### [WHAT THIS TASK INVOLVES]
Could you write out, exactly as they appear, the lines starting with the line that contains "The width and height of the screenshot is (1545, 739)." and going on through the last line of the records?
== SOURCE DATA ==
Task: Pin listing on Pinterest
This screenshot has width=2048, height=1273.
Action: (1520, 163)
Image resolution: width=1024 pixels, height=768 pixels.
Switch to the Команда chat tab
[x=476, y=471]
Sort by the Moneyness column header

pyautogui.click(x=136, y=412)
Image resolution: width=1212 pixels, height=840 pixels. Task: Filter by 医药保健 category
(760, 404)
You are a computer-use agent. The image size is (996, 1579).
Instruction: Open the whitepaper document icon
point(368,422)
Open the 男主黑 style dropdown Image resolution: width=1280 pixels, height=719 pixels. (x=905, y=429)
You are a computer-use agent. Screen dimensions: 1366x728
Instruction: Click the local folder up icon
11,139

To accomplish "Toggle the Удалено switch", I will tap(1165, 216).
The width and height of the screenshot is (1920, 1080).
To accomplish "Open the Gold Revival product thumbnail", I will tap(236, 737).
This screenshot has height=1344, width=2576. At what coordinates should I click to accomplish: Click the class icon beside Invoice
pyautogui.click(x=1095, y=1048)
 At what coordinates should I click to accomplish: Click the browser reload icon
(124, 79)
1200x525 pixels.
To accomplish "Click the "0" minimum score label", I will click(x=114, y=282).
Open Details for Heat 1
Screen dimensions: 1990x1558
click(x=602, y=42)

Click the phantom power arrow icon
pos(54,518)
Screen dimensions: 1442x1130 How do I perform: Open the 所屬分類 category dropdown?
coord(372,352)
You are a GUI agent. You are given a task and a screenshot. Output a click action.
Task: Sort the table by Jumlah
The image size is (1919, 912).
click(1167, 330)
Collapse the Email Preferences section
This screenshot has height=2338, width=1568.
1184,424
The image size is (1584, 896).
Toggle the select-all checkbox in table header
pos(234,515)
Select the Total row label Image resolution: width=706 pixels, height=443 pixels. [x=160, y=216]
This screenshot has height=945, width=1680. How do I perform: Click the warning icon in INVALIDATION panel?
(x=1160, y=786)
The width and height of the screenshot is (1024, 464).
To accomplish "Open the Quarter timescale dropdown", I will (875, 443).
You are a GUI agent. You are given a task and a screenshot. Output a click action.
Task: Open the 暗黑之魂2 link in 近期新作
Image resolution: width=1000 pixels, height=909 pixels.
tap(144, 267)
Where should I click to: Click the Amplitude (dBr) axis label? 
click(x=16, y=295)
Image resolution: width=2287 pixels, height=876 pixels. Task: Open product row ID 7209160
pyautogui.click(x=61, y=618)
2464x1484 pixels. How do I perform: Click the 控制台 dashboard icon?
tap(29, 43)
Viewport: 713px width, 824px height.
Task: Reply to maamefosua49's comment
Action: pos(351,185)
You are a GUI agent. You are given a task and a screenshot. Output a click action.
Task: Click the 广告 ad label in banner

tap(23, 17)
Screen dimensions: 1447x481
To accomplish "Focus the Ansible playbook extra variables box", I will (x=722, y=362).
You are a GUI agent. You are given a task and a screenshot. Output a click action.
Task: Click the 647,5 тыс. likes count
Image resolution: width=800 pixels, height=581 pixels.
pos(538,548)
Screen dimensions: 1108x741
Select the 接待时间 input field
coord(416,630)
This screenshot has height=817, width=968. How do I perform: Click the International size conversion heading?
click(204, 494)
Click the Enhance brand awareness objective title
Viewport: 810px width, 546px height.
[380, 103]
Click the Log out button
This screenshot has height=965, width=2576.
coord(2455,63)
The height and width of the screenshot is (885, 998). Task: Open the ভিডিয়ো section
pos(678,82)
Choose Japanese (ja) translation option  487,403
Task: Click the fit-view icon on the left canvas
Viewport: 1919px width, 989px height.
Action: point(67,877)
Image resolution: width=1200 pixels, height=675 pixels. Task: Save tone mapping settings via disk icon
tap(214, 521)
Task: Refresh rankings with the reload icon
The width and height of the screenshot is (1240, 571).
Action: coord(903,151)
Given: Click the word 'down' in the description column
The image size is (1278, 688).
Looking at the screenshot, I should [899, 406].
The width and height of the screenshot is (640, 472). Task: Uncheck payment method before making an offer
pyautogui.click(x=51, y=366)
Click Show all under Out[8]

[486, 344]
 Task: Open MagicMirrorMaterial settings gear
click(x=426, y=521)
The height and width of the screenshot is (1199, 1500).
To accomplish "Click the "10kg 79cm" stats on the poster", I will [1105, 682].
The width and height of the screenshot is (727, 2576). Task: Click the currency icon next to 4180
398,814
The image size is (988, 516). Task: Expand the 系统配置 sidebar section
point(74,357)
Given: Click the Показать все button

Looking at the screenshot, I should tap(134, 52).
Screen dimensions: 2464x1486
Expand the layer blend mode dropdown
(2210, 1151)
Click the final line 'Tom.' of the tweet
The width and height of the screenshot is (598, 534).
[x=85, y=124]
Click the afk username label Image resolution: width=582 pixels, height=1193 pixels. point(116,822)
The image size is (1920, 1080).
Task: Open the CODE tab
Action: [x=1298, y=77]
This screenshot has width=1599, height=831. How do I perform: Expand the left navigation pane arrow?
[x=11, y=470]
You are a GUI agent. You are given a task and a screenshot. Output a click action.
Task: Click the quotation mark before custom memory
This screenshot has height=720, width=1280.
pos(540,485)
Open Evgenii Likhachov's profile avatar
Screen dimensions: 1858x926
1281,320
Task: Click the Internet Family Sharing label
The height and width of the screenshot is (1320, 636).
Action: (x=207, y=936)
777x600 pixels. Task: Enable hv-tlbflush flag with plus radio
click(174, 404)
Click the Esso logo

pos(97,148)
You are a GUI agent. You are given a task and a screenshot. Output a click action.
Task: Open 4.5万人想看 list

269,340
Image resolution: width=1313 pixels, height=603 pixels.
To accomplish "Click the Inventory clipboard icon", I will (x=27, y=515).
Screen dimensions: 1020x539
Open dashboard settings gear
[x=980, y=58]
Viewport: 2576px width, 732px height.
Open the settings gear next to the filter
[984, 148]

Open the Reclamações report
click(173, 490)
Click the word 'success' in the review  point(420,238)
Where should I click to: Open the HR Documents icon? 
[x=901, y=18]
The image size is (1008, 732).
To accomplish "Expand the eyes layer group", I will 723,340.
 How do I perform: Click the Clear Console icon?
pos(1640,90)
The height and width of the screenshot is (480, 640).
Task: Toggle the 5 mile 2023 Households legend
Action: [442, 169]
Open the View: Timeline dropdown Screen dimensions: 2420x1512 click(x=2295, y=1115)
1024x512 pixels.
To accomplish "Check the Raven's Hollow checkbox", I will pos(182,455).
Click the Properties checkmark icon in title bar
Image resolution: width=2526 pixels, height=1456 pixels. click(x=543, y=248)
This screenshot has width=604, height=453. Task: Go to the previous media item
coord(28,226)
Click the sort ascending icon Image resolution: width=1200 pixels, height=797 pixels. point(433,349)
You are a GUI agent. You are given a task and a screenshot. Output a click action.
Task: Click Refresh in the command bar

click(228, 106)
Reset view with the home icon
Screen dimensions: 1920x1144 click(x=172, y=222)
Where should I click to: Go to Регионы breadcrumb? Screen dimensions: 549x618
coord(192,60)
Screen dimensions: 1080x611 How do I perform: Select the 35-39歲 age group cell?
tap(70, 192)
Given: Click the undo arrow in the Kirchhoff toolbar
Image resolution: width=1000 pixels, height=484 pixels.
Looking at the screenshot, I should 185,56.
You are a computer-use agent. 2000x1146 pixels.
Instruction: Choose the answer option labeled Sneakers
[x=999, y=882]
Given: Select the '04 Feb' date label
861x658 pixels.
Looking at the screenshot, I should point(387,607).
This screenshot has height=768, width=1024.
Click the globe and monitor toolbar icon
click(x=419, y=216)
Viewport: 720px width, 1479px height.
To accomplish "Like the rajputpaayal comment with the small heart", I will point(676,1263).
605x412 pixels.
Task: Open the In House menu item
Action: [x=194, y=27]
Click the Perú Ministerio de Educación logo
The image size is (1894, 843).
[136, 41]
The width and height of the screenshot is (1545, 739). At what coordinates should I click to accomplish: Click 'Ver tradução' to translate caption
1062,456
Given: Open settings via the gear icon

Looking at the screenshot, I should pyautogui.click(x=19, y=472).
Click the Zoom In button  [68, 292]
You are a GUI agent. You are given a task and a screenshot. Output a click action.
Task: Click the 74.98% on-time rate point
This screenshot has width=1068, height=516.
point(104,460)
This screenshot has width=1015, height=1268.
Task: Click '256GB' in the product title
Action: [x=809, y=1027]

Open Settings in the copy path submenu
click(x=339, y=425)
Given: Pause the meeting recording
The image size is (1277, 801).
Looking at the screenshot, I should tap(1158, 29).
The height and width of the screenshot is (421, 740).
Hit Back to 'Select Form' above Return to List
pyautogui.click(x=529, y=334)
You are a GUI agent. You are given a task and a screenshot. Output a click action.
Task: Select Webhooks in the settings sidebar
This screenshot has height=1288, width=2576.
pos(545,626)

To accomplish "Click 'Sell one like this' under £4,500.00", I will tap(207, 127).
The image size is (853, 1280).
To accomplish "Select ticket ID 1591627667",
===
### [SOLUTION TO THIS PROBLEM]
The width and height of the screenshot is (1545, 739). At what coordinates should I click to accomplish: Click 'Ver tradução' to translate caption
1062,456
Given: Open settings via the gear icon

Looking at the screenshot, I should pyautogui.click(x=19, y=472).
Click the Zoom In button  [68, 292]
You are a GUI agent. You are given a task and a screenshot. Output a click action.
Task: Click the 74.98% on-time rate point
This screenshot has width=1068, height=516.
point(104,460)
This screenshot has width=1015, height=1268.
Task: Click '256GB' in the product title
Action: [x=809, y=1027]

Open Settings in the copy path submenu
click(x=339, y=425)
Given: Pause the meeting recording
The image size is (1277, 801).
Looking at the screenshot, I should tap(1158, 29).
The height and width of the screenshot is (421, 740).
Hit Back to 'Select Form' above Return to List
pyautogui.click(x=529, y=334)
You are a GUI agent. You are given a task and a screenshot. Output a click action.
Task: Select Webhooks in the settings sidebar
This screenshot has height=1288, width=2576.
pos(545,626)

To accomplish "Click 'Sell one like this' under £4,500.00", I will tap(207, 127).
The image size is (853, 1280).
To accomplish "Select ticket ID 1591627667",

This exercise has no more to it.